* Begin *

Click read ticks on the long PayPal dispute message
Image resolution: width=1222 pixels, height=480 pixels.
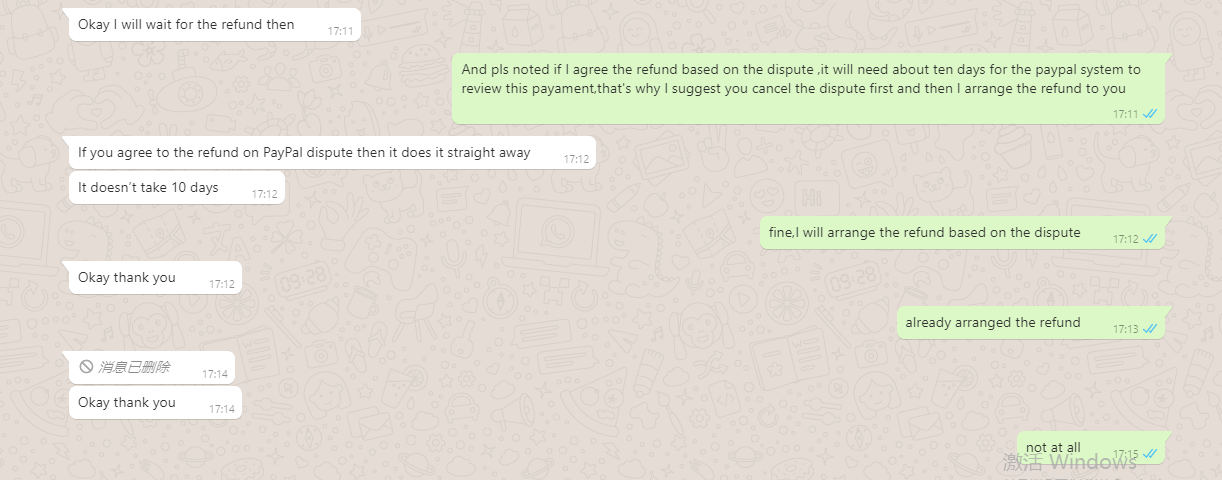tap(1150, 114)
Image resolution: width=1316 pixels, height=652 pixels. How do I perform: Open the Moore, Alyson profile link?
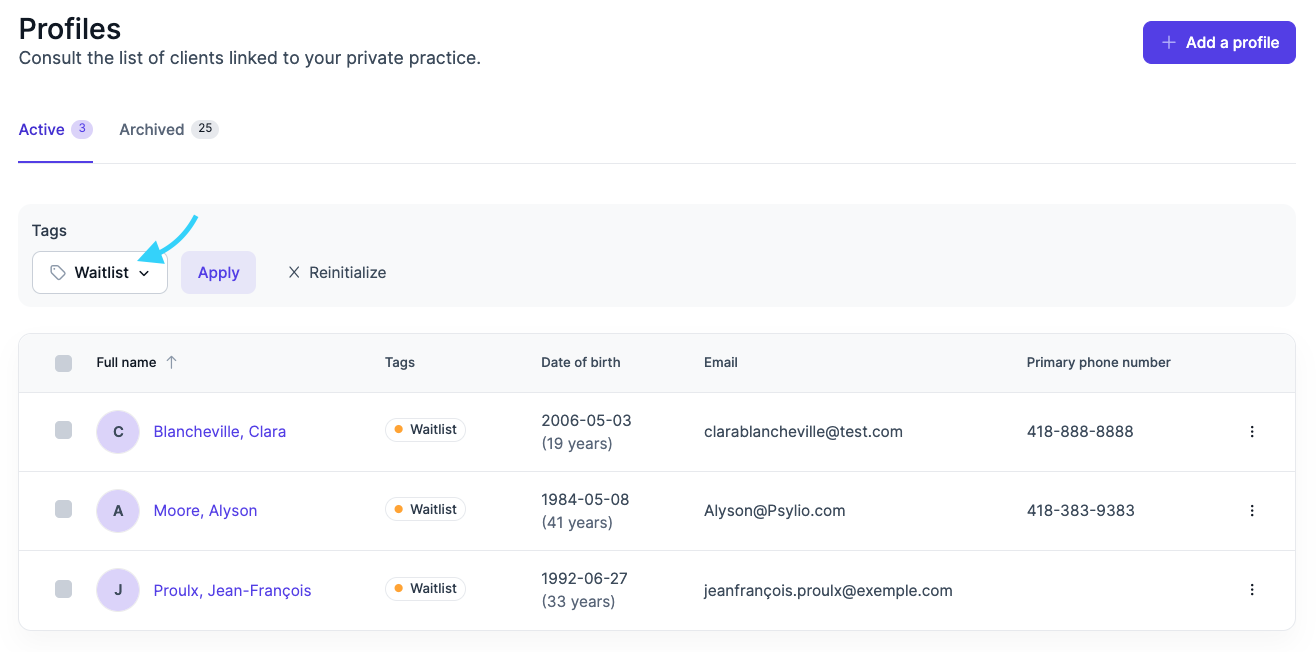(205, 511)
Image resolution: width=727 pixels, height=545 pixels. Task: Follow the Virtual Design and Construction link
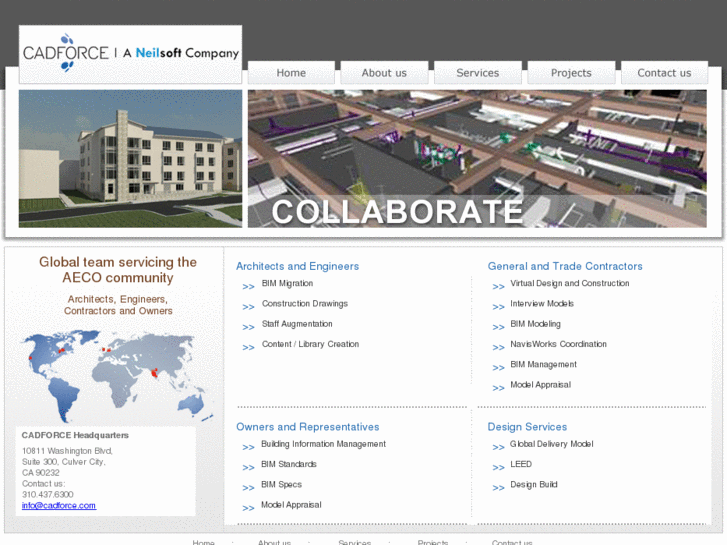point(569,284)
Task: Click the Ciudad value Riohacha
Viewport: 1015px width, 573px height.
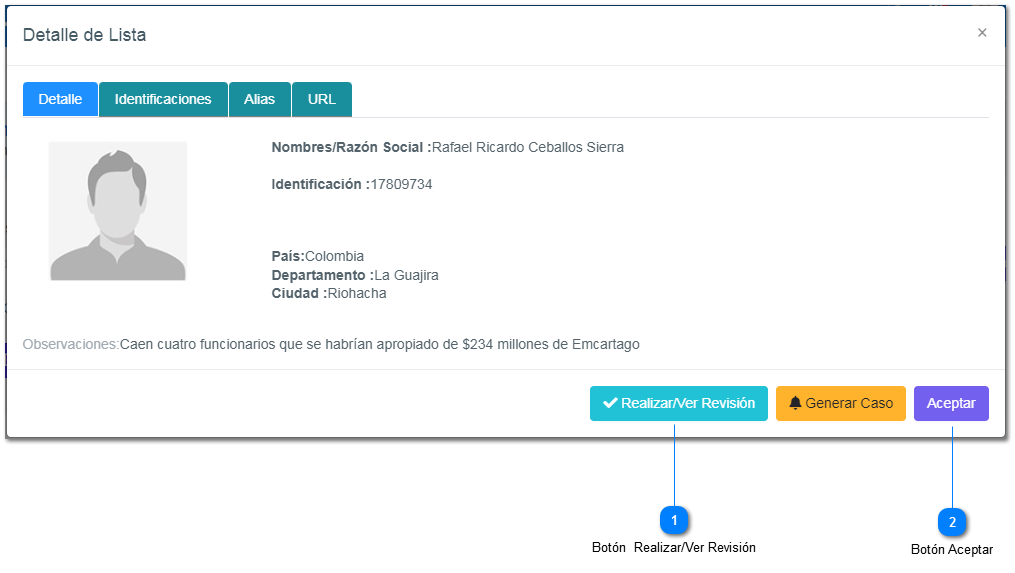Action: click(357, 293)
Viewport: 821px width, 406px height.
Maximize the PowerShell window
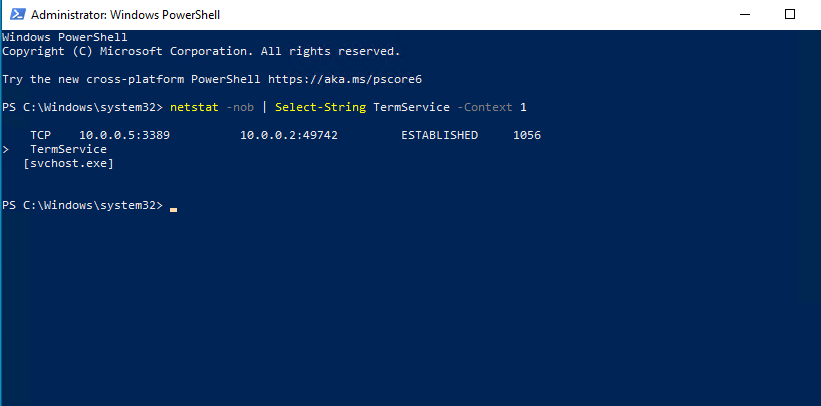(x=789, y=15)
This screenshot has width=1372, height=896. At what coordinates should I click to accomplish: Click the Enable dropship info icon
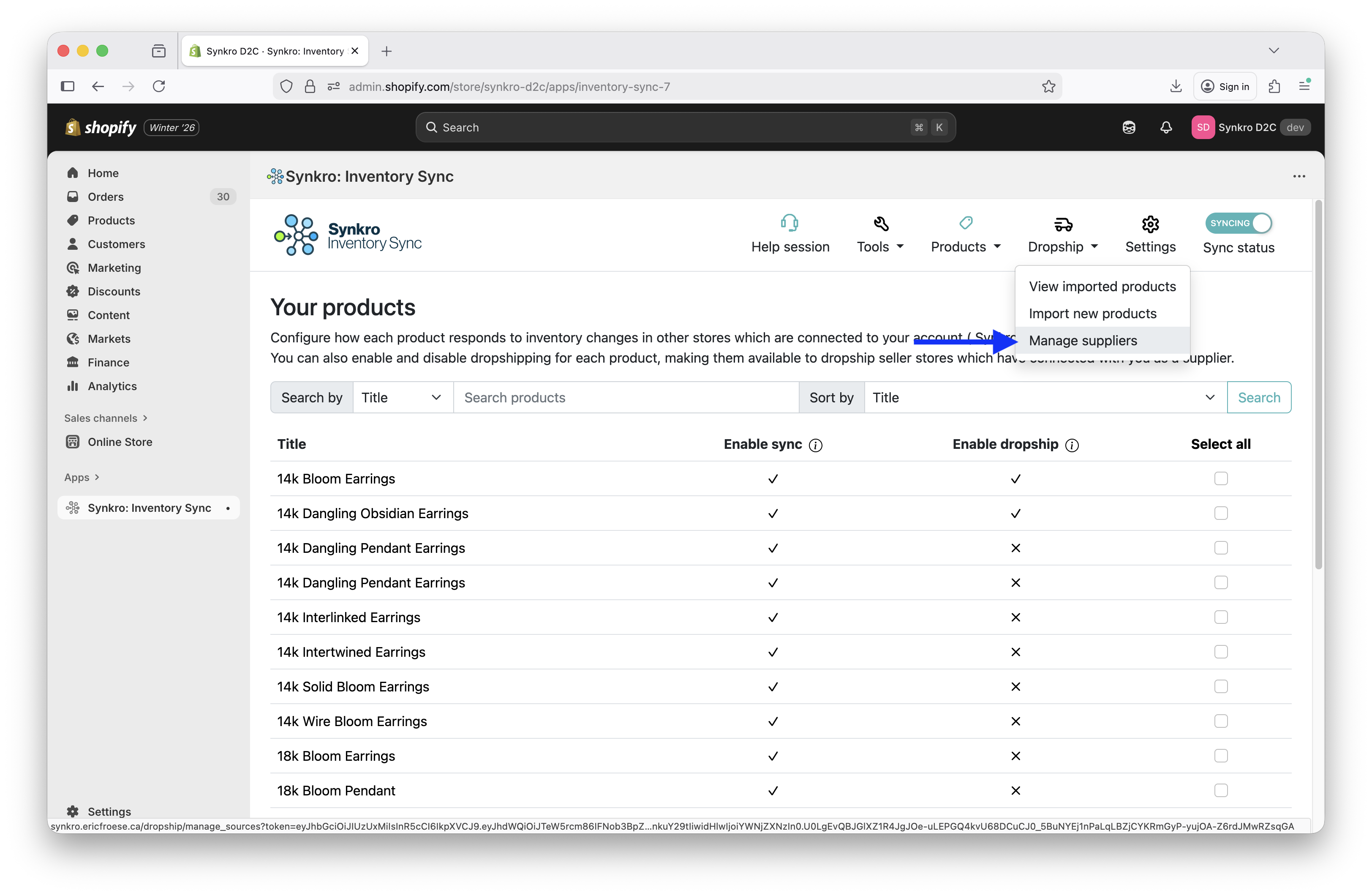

* End *

# [What you will do]
Reproduce the text lines of these records word for word, dropping the pictures.

# [Solution for this problem]
Click read ticks on the long PayPal dispute message
Image resolution: width=1222 pixels, height=480 pixels.
tap(1150, 114)
Image resolution: width=1316 pixels, height=652 pixels. How do I perform: Open the Moore, Alyson profile link?
(205, 511)
Image resolution: width=727 pixels, height=545 pixels. Task: Follow the Virtual Design and Construction link
point(569,284)
Task: Click the Ciudad value Riohacha
Viewport: 1015px width, 573px height.
Action: click(357, 293)
Viewport: 821px width, 406px height.
Maximize the PowerShell window
(x=789, y=15)
This screenshot has width=1372, height=896. At what coordinates should I click to accomplish: Click the Enable dropship info icon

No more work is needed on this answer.